**TEXT BLOCK**
================

Don Shipley calls John Mueller

So our buddy, Don Shipley calls John Mueller, a self-proclaimed SEAL sniper who has been terrorizing folks at church, apparently so badly that the police called Don to check on Mueller’s claims. Let’s listen in shall we;

Comments

157 responses to “Don Shipley calls John Mueller”

  1. Twist

    France has surrendered to Don Shipley’s hair a total of 17 times.

  2. ChipNASA

    Obama and the Democrats were so fearful of Don Shipley’s hair that they considered both regulating it and/or outlawing it and Don Shipley’s hair told them….”Um, *no*”.

  3. army j

    Nailed it! Well done Don.

  4. Hondo

    ChipNASA: I think the correct term for PI is “transcendental”, actually. But we all understood what you meant. (smile)

  5. MCPO NYC USN (Ret.)

    The Swiss have conceded:

    It is now called the “Don Shipley Hair Knife”.

  6. ChipNASA

    The Pope and Mafia Dons kiss Don Shipley’s hair’s ring

  7. A_Proud_Infidel

    The Loch Ness Monster and the Kraken were stolen from Chief Shipley’s aquarium.

  8. Ex-PH2

    My cat Mikey has agreed to concede his place in the hair hall of fame to Don Shipley’s hair.

  9. Twist

    On the 8th day God created Don Shipley’s hair and saw that it was good.

  10. ChipNASA

    H. P. Lovecraft’s Cthulhu fears and worships Don Shipley’s hair.
    “Ph’nglui mglw’nafh Shipleyhu hairnaflgh R’lyeh wgah’nagl fhtagn”

  11. ChipNASA

    If Don Shipley’s hair ever entered the following, it would immediately win and the contest would be over:
    1. Olympics
    2. ESPN’s World’s Strongest Man competition
    3. Westminster Dog Show
    4. Miss Universe
    5. Publishers Clearing House
    6. Iditarod

  12. ChipNASA

    One of these times, Don will post a video of his *hair* calling some poser and outing him and ripping the poser a new ass.
    Don will just have to sit there quietly and hold the phone.

    {;-D

  13. PintoNag

    The reason the drifting cruise ship’s rope broke, was because it wasn’t made out of Don Shipley’s hair.

  14. A_Proud_Infidel

    Nope! It broke because some dimwit rubbed a single strand of it across the tow cable, and *SNAP!*.

  15. jonp

    I was thinking of claiming to be a SEAL once to get a little glory but then remembered Don is only 150 miles from me.
    Always classic stuff.

  16. O-4E

    Little known fact…

    The only reason Don gutted it out through BUDS?

    His hair refused to be hidden under a helmet and the SEAL teams were the only refuge he had from helmets

  17. Y’all are overlooking it! It is Don’s Hair that detects the phony SEALs, and the database is actually right in the hair strands. When a poser comes anywhere within the Shipley Aura, his hair starts evaluating and alerting Don, even providing the provacative conversation that the Chief uses on the phone. That is the purpose of the hair.

  18. Hack Stone

    O-4E @95, you get the post of the day.

================

**DATA SEGMENT**
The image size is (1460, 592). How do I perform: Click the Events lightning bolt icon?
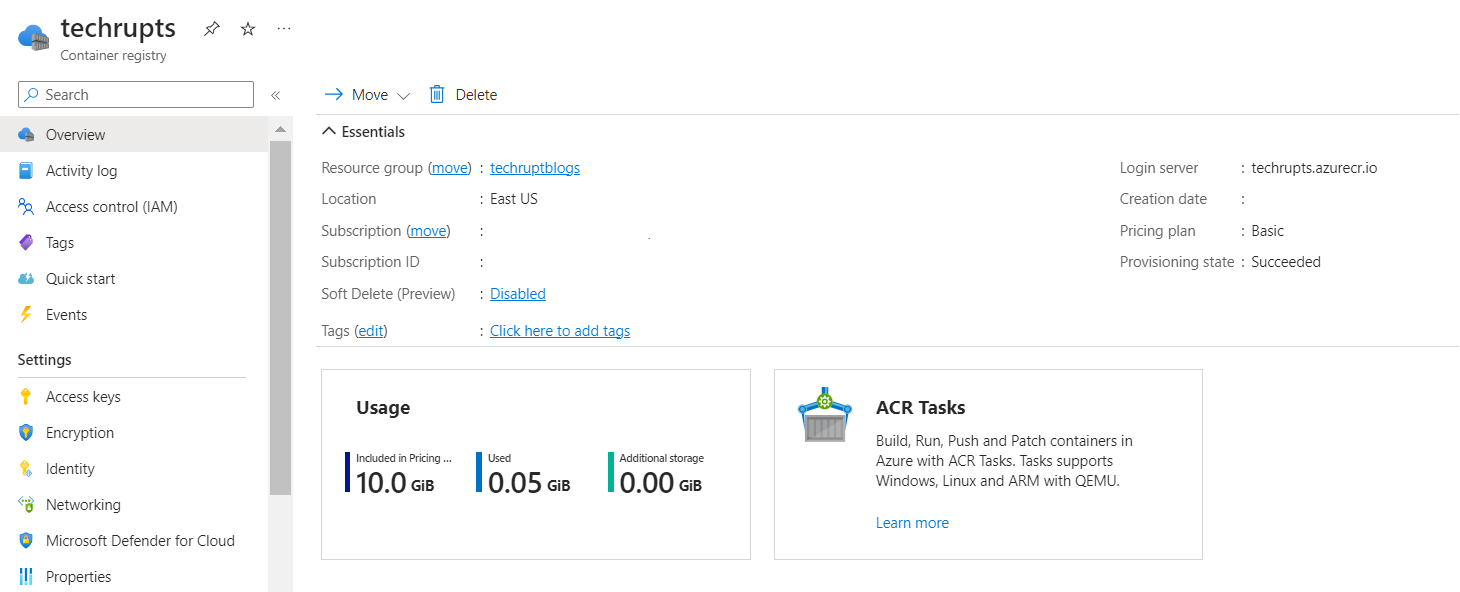(26, 315)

================

**TASK OBJECTIVE**
Extend the comment thread under the post about Don Shipley calling John Mueller, starting after its final comment.

**THE RESULT**
  19. Hack Stone

    Don Shipley’s hair is so bad ass, he has to use napalm as a hair gel.

  20. ChipNASA

    Don Shipley’s hair has never had a bad day. *EVER*

  21. ChipNASA

    Don Shipley’s hair has 100% of bipartisan support of the U.S. Congress.

  22. ChipNASA

    Don Shipley’s hair is not vain.
    In fact, Carly Simon’s November 1972 was written about Don Shipley’s hair.

  23. ChipNASA

    Don Shipley’s hair does not “get coiffed”. It *COIFFES*

  24. ChipNASA

    A, E, I, O, U. Y and sometimes Don Shipley’s hair.

  25. Green Thumb

    Don Shipley would make a great Hannibal Smith if they ever brought back the A-Team series…..

    Instead of “I pity the fool”, BA would say “I pity the poser”.

  26. Green Thumb

    @95.

    He gets pissed when you contact him. I know.

    Right on!

  27. ChipNASA

    Finally for the evening and we’ll see you tomorrow……

    Three things are certain in life, not two….

    Death, Taxes and Don Shipley’s hair.

  28. ChipNASA

    @122, I meant to say 1972 HIT
    /ugh

  29. Green Thumb

    @95.

    Call him up and ask him for a signed copy of his book. Tell him your a fan and ask him to personalize it to “my gay lover”.

    At least a few days of threats.

  30. O-4E

    @Green Thumb…check this out

    http://stephencioburrell.com/

  31. ChipNASA

    OK OK….I see that Extreme Seal Experience has “liked” the link here and my comment on their page so I have not, apparently signed my own death certificate by initiating this fun tribute to Don and his hair……one last one for the night…..

    “If you experience an erection lasting more than 4 hours….”
    STOP LOOKING AT DON SHIPLEY’S HAIR!!!!!!!!!

    /not that there’s anything *wrong* with that!!! {;-D

    See you all tomorrow!~!!
    Chip

  32. Ex-PH2

    @130 – I have seen ego trips before. They pale by comparison.

    It is high time to give that fat bastard a call and tell him to stop smelling his fingers.

  33. Green Thumb

    @130.

    Fucking legit he is.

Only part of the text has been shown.